Surely it’s the government’s job to make sure all schools are licensed and work permits and qualifications in order. Safety and hygiene are also very important so hygiene inspectors are also needed.

How schools should be able to work like this is beyond comprehension. It’s 2026.

6 hours ago, Jonathan Swift said:

And you were there in 1938? Hotlines are used in every country ESPECIALLY in cases of fraud.

You don't know the history obvious

On 4/3/2026 at 12:33 PM, FolkGuitar said:

I guess you have never listened to Japanese teachers of English.

Remember, Japanese kids all get a minimum of six years of English in schools, and less that 10% can hold a conversation. I taught at a Japanese university for 15 years, and only met a handful of students who could produce a full paragraph of understandable English when they arrived as incoming Freshman.

I have taught English as a foreign language at the University level around the world. I have also taught English as a second language working with international students in US universities. In these cases I am usually working with students who already know English and my classes focus on public speaking and academic writing. The last 8 years of my career, I ended up teaching writing (academic) in the US at a community college to native speakers. I will say that some of the worst students I have had were not international students, but US native speakers who couldn't write a paragraph to save thier lives.

22 minutes ago, Issan girl said:

I have taught English as a foreign language at the University level around the world. I have also taught English as a second language working with international students in US universities. In these cases I am usually working with students who already know English and my classes focus on public speaking and academic writing. The last 8 years of my career, I ended up teaching writing (academic) in the US at a community college to native speakers. I will say that some of the worst students I have had were not international students, but US native speakers who couldn't write a paragraph to save thier lives.

No surprise there! We see this every day on social media.
We don't read posts as much as decipher them.

On 4/3/2026 at 12:15 PM, Leopold Bloom said:

India, Bangladesh, Pakistan, Nigeria: I am trying to imagine the "English" accents the children would be proudly showing off to their parents....

the international schools my daughters attended here in Thailand (BKK and CM), Philippines, Spain, Italy plus 6th grade in California for my older daughter, as part of their program with Arizona State University, the 6th graders took the SAT and daughter scored higher than the national average for that year - up to 6th grade she had been schooled at International schools ( BKK kindergarten plus . - ISB -1 year and Spain 2 years and Philippines 2 years) In all the international schools she attended the teachers were mostly western English speakers, with a minority of local teachers. My older daughter when in university, the Italian native professor asked my daughter to come chat with her regularly because she enjoyed speaking with a real Roman, plus she spoke Spanish with a lisp too just like the locals in Spain. The international schools in other locations that I lived and worked, . also had many western English speaking teachers.
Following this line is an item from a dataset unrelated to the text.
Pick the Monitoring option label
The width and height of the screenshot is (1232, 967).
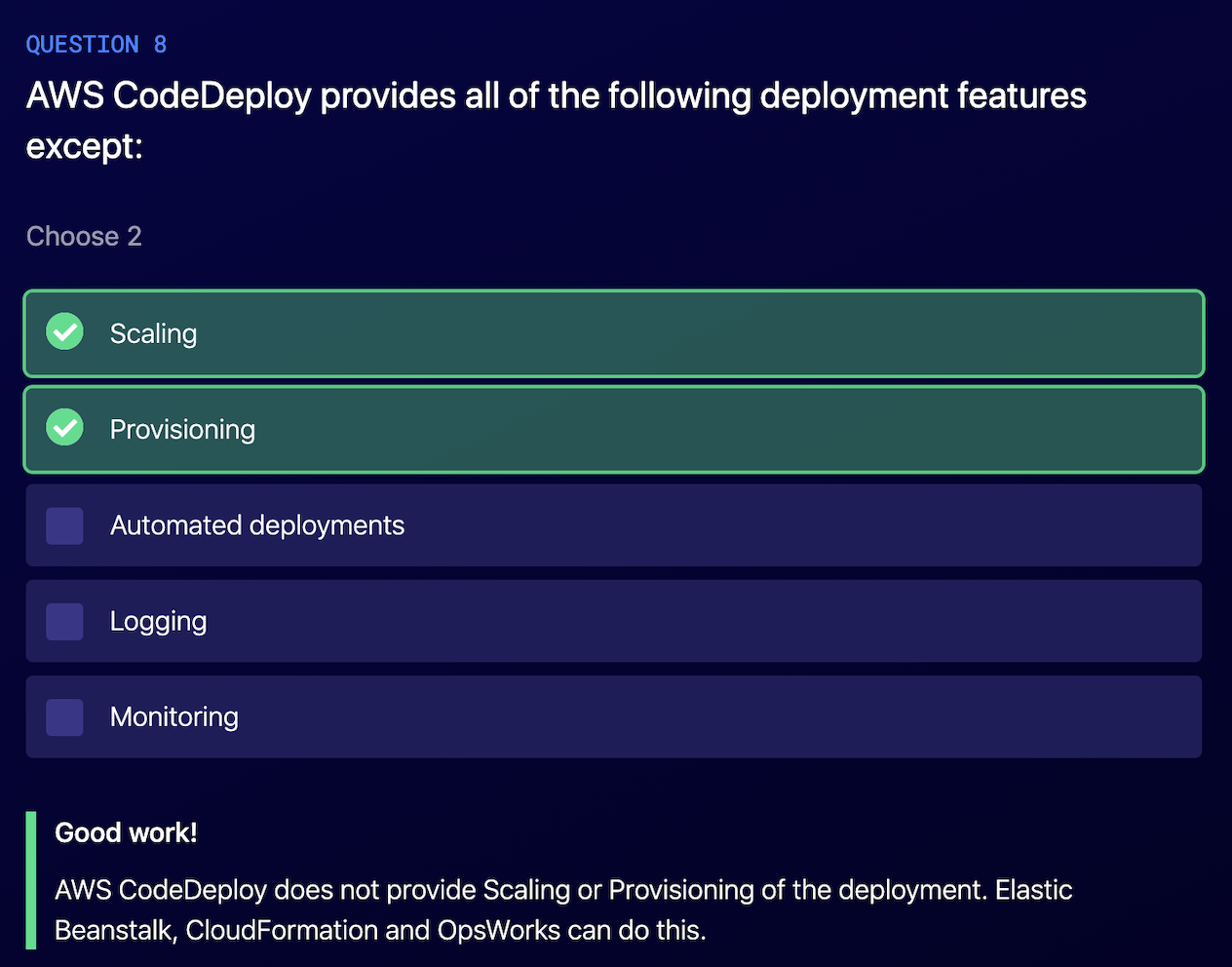(173, 716)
I never heard any of my fellow workers with kids in those international schools every complain about any local teachers nor their "accents". This response is based on my personal knowledge of those international schools. Oversight by US congress people always queried about the schooling provided to the children of the diplomatic mission too; this due to the high cost of many children in those schools,

On 4/4/2026 at 3:40 AM, geisha said:

Surely it’s the government’s job to make sure all schools are licensed and work permits and qualifications in order. Safety and hygiene are also very important so hygiene inspectors are also needed.
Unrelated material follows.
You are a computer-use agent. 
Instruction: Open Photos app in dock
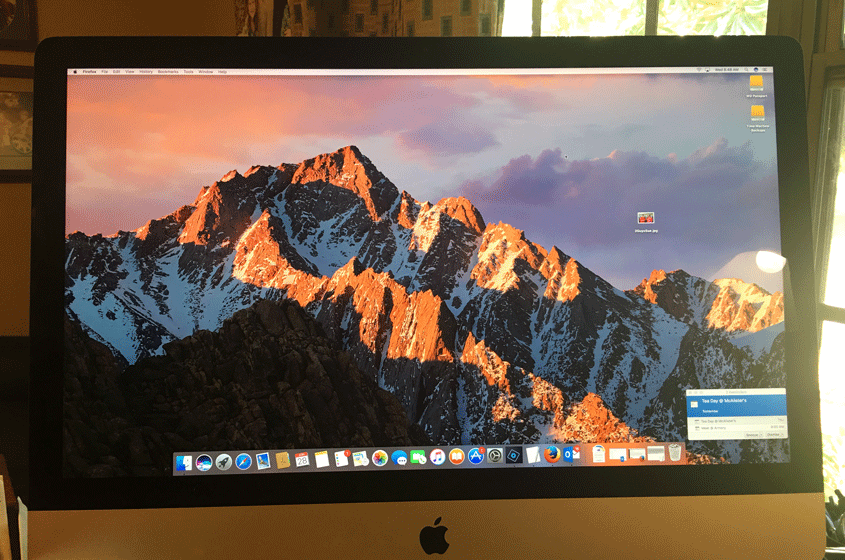point(380,458)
How schools should be able to work like this is beyond comprehension. It’s 2026.

being licensed doesn't always mean accredited. BTW international school rates are in many cases higher than the university rates here for locals. But some of the international schools though expensive do properly prepare some students for top universities in western nations. Basically, one can get what one pays for, I considered my contributions well worth it.